_REQUIREMENT_. For every line in the records below that holds "Toggle", make a copy.

*** EXTRACTED MATERIAL ***

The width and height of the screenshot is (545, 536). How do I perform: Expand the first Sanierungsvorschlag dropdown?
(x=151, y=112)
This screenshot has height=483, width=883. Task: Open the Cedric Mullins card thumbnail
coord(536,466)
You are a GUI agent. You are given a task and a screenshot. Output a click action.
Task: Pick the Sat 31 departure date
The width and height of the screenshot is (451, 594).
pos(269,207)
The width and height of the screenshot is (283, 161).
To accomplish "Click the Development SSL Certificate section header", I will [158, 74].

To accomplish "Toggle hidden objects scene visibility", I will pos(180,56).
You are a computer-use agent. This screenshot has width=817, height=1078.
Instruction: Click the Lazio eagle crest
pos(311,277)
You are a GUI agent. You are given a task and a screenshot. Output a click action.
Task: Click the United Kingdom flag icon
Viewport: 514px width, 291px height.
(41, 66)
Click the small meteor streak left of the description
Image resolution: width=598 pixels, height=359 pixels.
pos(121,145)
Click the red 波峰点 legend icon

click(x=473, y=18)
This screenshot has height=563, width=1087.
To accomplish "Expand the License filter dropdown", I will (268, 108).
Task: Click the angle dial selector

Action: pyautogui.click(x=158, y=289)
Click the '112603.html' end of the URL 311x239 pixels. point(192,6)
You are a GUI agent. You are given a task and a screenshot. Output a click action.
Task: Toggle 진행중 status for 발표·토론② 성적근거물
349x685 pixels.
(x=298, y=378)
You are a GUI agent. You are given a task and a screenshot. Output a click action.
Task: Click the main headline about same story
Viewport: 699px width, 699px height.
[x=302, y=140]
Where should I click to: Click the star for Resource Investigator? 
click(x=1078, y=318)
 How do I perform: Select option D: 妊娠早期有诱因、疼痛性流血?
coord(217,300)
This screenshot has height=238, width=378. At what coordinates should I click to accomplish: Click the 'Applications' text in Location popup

*** End of EXTRACTED MATERIAL ***

_RESPONSE AREA_.
To accomplish "Toggle hidden objects scene visibility", I will pos(180,56).
Task: Toggle 진행중 status for 발표·토론② 성적근거물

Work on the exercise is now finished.